Exercise>
Reproduce each of the rows below word for word, with nothing changed or left out.
--*--
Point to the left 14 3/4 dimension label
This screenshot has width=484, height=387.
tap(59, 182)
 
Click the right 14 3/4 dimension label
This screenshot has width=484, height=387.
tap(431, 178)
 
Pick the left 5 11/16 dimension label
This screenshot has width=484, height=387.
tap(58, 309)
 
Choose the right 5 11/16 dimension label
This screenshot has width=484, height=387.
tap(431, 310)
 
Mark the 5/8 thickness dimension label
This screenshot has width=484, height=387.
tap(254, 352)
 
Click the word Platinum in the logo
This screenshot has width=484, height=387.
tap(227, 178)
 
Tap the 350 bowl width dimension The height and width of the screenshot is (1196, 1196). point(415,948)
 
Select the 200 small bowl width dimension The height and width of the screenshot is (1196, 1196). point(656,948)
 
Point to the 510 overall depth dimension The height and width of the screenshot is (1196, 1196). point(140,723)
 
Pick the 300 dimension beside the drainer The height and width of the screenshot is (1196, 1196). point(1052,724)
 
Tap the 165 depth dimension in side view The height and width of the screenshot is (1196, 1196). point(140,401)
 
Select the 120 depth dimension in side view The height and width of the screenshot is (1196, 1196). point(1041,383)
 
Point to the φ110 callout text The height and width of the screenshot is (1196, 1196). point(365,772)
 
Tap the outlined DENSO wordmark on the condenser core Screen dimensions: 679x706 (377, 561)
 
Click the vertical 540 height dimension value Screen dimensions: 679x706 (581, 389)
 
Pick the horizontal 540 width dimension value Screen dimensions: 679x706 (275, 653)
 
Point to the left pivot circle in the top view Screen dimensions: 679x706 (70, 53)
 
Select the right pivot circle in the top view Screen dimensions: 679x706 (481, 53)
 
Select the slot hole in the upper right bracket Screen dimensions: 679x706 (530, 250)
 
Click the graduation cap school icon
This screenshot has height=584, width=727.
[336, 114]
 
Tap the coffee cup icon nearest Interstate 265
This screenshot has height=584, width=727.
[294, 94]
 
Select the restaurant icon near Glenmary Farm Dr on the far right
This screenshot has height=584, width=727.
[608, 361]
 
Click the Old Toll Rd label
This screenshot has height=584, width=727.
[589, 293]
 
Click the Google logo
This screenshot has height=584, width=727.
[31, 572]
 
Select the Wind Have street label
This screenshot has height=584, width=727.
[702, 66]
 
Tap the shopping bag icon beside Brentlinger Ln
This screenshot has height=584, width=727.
--*--
Solution to the exercise>
Point to the left 14 3/4 dimension label
This screenshot has width=484, height=387.
tap(59, 182)
 
Click the right 14 3/4 dimension label
This screenshot has width=484, height=387.
tap(431, 178)
 
Pick the left 5 11/16 dimension label
This screenshot has width=484, height=387.
tap(58, 309)
 
Choose the right 5 11/16 dimension label
This screenshot has width=484, height=387.
tap(431, 310)
 
Mark the 5/8 thickness dimension label
This screenshot has width=484, height=387.
tap(254, 352)
 
Click the word Platinum in the logo
This screenshot has width=484, height=387.
tap(227, 178)
 
Tap the 350 bowl width dimension The height and width of the screenshot is (1196, 1196). point(415,948)
 
Select the 200 small bowl width dimension The height and width of the screenshot is (1196, 1196). point(656,948)
 
Point to the 510 overall depth dimension The height and width of the screenshot is (1196, 1196). point(140,723)
 
Pick the 300 dimension beside the drainer The height and width of the screenshot is (1196, 1196). point(1052,724)
 
Tap the 165 depth dimension in side view The height and width of the screenshot is (1196, 1196). point(140,401)
 
Select the 120 depth dimension in side view The height and width of the screenshot is (1196, 1196). point(1041,383)
 
Point to the φ110 callout text The height and width of the screenshot is (1196, 1196). point(365,772)
 
Tap the outlined DENSO wordmark on the condenser core Screen dimensions: 679x706 (377, 561)
 
Click the vertical 540 height dimension value Screen dimensions: 679x706 (581, 389)
 
Pick the horizontal 540 width dimension value Screen dimensions: 679x706 (275, 653)
 
Point to the left pivot circle in the top view Screen dimensions: 679x706 (70, 53)
 
Select the right pivot circle in the top view Screen dimensions: 679x706 (481, 53)
 
Select the slot hole in the upper right bracket Screen dimensions: 679x706 (530, 250)
 
Click the graduation cap school icon
This screenshot has height=584, width=727.
[336, 114]
 
Tap the coffee cup icon nearest Interstate 265
This screenshot has height=584, width=727.
[294, 94]
 
Select the restaurant icon near Glenmary Farm Dr on the far right
This screenshot has height=584, width=727.
[608, 361]
 
Click the Old Toll Rd label
This screenshot has height=584, width=727.
[589, 293]
 
Click the Google logo
This screenshot has height=584, width=727.
[31, 572]
 
Select the Wind Have street label
This screenshot has height=584, width=727.
[702, 66]
 
Tap the shopping bag icon beside Brentlinger Ln
This screenshot has height=584, width=727.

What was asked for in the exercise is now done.